Pia ProdingerPia Prodinger
© Niklas Jeromin / Pexels (Symbolbild)

In der friaulischen Provinz Udine schlägt ein Tierschutzverband Alarm: Die Murmeltierpopulation im Montasio-Gebiet soll innerhalb eines Jahres stark zurückgegangen sein. Der Partito Animalista Italiano vermutet systematische Wilderei und hat Behörden eingeschaltet.

Im Montasio-Gebiet in der norditalienischen Provinz Udine sorgt ein möglicher drastischer Schwund der Murmeltierpopulation für Besorgnis. Der italienische Tierschutzverband Partito Animalista Italiano (PAI) hat die Forstbehörden und die Staatsanwaltschaft in Udine informiert und verlangt Ermittlungen sowie eine intensivere Überwachung der Region.

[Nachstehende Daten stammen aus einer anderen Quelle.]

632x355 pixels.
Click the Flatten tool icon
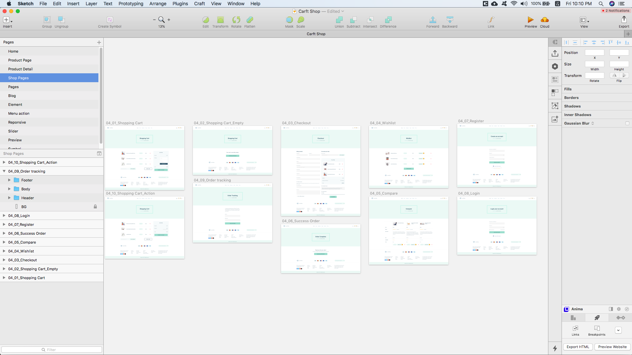coord(250,20)
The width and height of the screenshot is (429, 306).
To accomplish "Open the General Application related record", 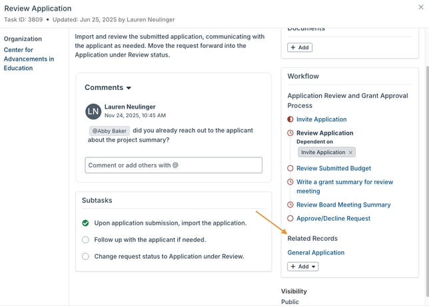I will 316,253.
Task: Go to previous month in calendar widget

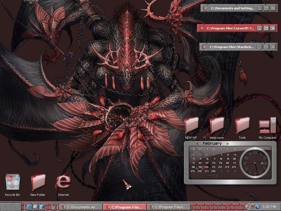Action: click(197, 143)
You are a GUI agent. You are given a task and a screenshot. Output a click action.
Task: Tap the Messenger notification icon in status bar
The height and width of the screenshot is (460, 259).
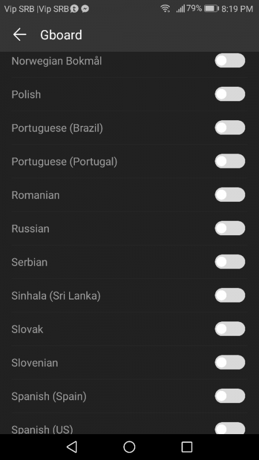coord(85,9)
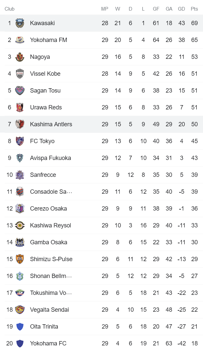Open the Vegalta Sendai team page
203x356 pixels.
coord(49,310)
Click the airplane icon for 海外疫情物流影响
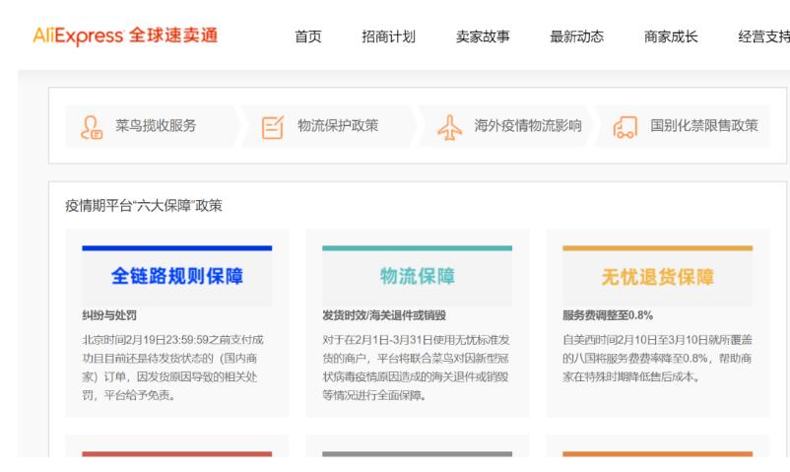The image size is (790, 472). [448, 127]
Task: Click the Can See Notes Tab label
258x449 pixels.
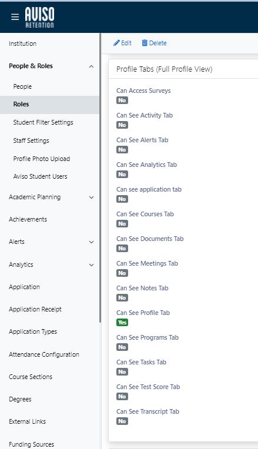Action: click(x=142, y=288)
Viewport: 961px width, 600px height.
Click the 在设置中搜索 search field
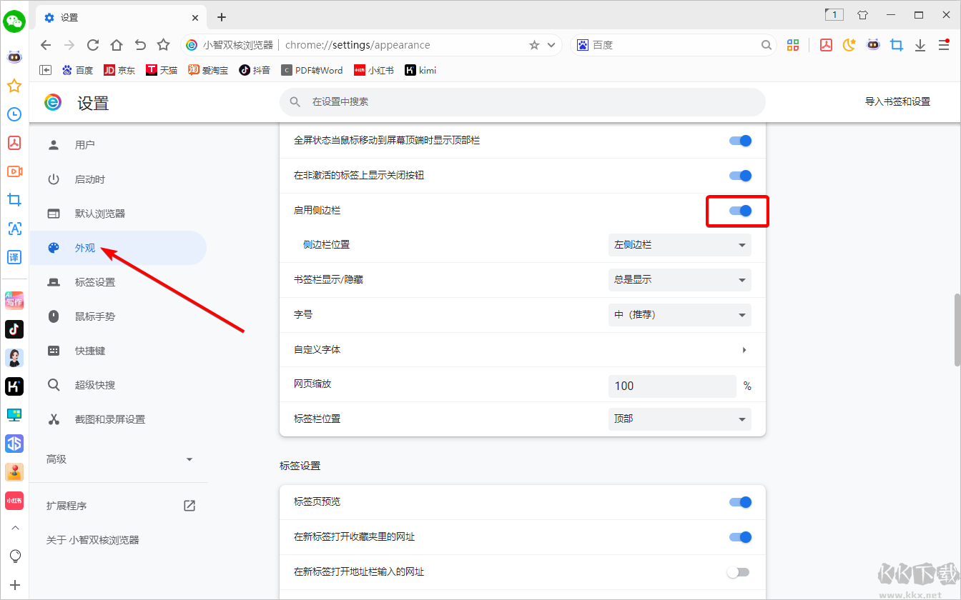[x=522, y=102]
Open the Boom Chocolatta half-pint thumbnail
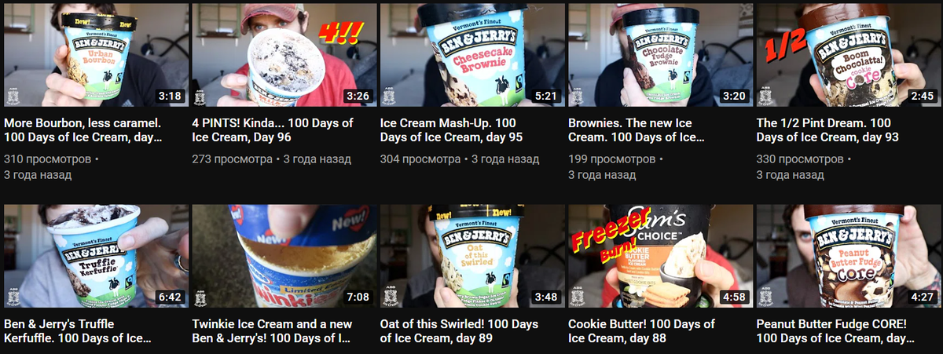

Laut den Tierschützern ist die Anzahl der Murmeltiere auf dem Montasio-Plateau innerhalb von zwölf Monaten erheblich gesunken. Die Organisation vermutet systematische Wilderei als Ursache. Falls sich die Vermutungen bewahrheiten, handle es sich um einen gravierenden Eingriff in die lokale Tierwelt, sagte die regionale Sprecherin Irene Giurovich gegenüber Medien.

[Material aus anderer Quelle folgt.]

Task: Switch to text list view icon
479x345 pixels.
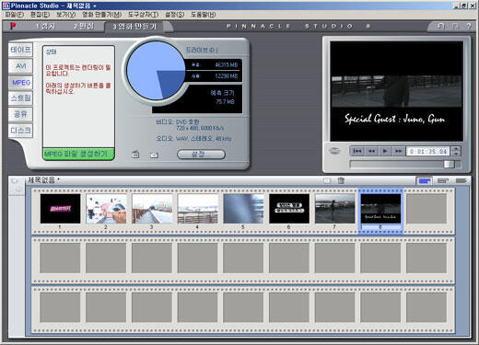Action: [461, 181]
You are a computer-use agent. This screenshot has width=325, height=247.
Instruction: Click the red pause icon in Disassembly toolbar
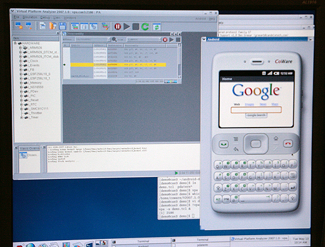pos(165,39)
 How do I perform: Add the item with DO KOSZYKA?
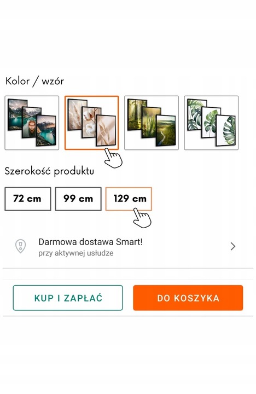188,298
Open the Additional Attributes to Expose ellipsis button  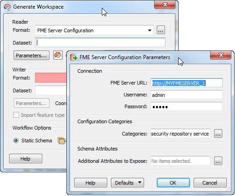coord(218,161)
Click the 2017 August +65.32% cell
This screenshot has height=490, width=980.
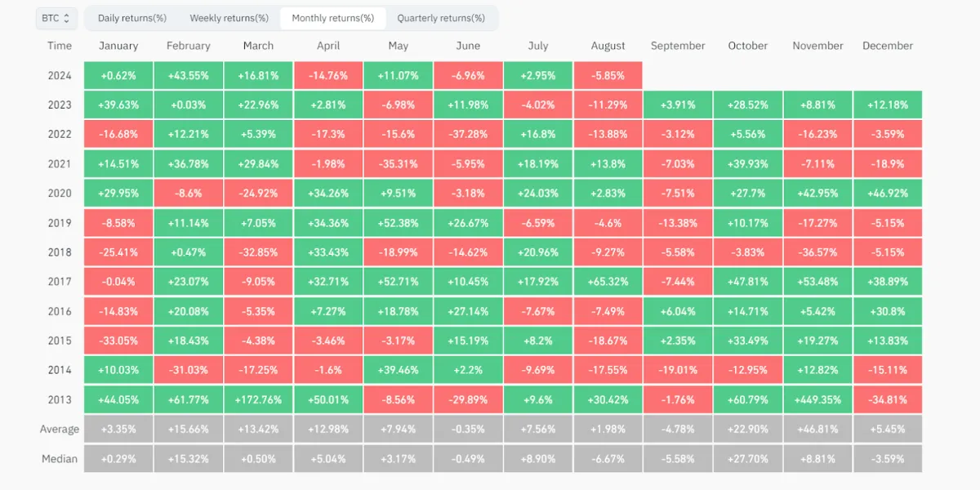[608, 282]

Formelle Meldung bei Forstwache

Der Verband hat nach eigenen Angaben eine formelle Meldung bei der Forstwache in Tarvis eingereicht und die Staatsanwaltschaft in Udine in Kenntnis gesetzt. Zu den Forderungen zählen eine systematische Bestandserfassung der Murmeltiere, gezielte Kontrollen sowie regelmäßige Patrouillen in der betroffenen Zone.

Nach Angaben der Tierschützer seien mutmaßliche Wilderer in der Vergangenheit zum Teil verschwunden, ehe Einsatzkräfte nach einem Hinweis vor Ort eingetroffen seien. Aus diesem Grund seien rasche Reaktionen und eine verstärkte Präsenz der Behörden notwendig.